Сколько недругов создавал себе Маяковский, упоминая то одного, то другого в стихах, начиная с Когана и Стеклова, кончая Алексеем Толстым.
На этом играли те, кто противопоставлял Маяковскому прошлое в целом, со всеми его обветшалыми устоями и традициями. На это попадались люди, искренне боявшиеся за утрату культурных ценностей, за нарушение связей с традициями прошлого. Эта боязнь, неуверенность в праве Маяковского на новшества в поэзии, в драматургии, во вкусах и взглядах на искусство сохранялась еще долго после того, как личная его талантливость и право говорить от лица советского общества стали неоспоримы.
Но и до сей поры не убедились еще многие в том, что бесхозяйственно вливать в старые мехи новое вино; а как давно эта истина была провозглашена и затвержена всеми любителями давних истин.
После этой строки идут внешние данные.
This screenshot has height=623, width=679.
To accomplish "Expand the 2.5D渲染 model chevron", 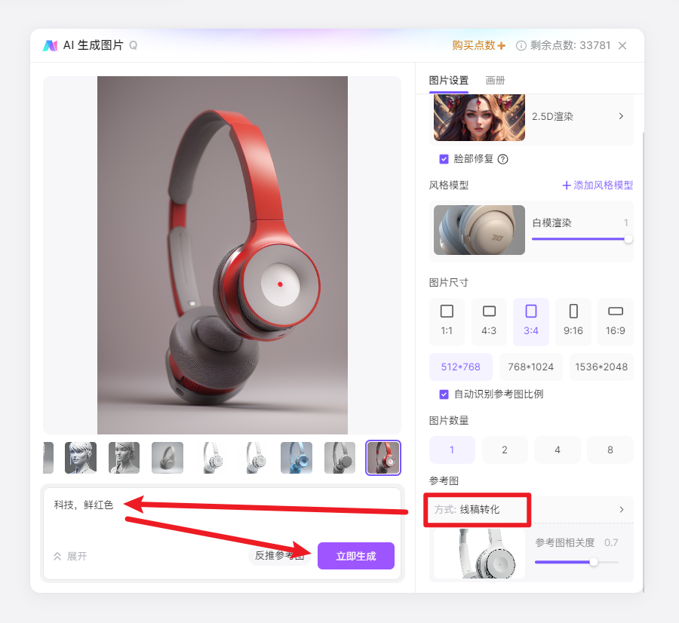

И до сей поры существуют, например, наивные утверждения, что Маяковский не соблюдал канонического размера, так как не умел писать классическими размерами, точно существовал когда-нибудь неизменный, раз навсегда заданный рецепт писания, стихов! И до сих пор не переваривают некоторые люди сложность и богатство ритмов, связанных со сложностью и богатством оттенков человеческой речи, тем больше звучащей в стихе, чем выше и богаче его качество.
Да, пыль и прах еще кружатся в воздухе; и это есть свидетельство неуспокоенности, не безветрия.
Продолжая наше сравнение с океаном, следовало бы его заключить тем, что океан питается реками, впадающими в него. Отдельно стоят озерки и пруды, никуда не впадающие, самими собой ограниченные. Подчас они даже удобнее для потребителя; некоторые приобретают лестную славу. И все же, в конце концов, эти стоячие воды постепенно превращаются в лужицы, высыхают и запахиваются. Океан же продолжает жить и греметь, неустанным шумом напоминая людям о движении, о бурях, о несогласии своем на "позорное благоразумие", которому не смирить его неукротимой силы.
1956
В. А. Катанян . Из воспоминаний о В. В. Маяковском
I
...В первых числах июня 1927 года я приехал в Москву, позвонил Маяковскому. Позвонил другой, третий раз, пока, наконец, телефонная трубка не загудела глубоким, низким, красивым голосом.
– Вы застали меня случайно,– сказал голос.– Мы живем на даче в Пушкине. Знаете адрес?
– Двадцать семь верст по Ярославской железной дороге? Дача Румянцева?
– Нет, дача Костюхиной. Дойдете до Акуловой горы, повернете налево... увидите поле...
Он объяснил очень подробно.
...Калитка была в тылу у террасы, и о каждом приближающемся госте сообщала Булька. На нее зашикали и взяли на руки. Я остановился внизу.
Маяковский читал стихи.
Это была четвертая глава будущей поэмы "Октябрь" – о Милюкове и Кусковой. Потом он прочел шестую, где описан день 25 октября и взятие Зимнего.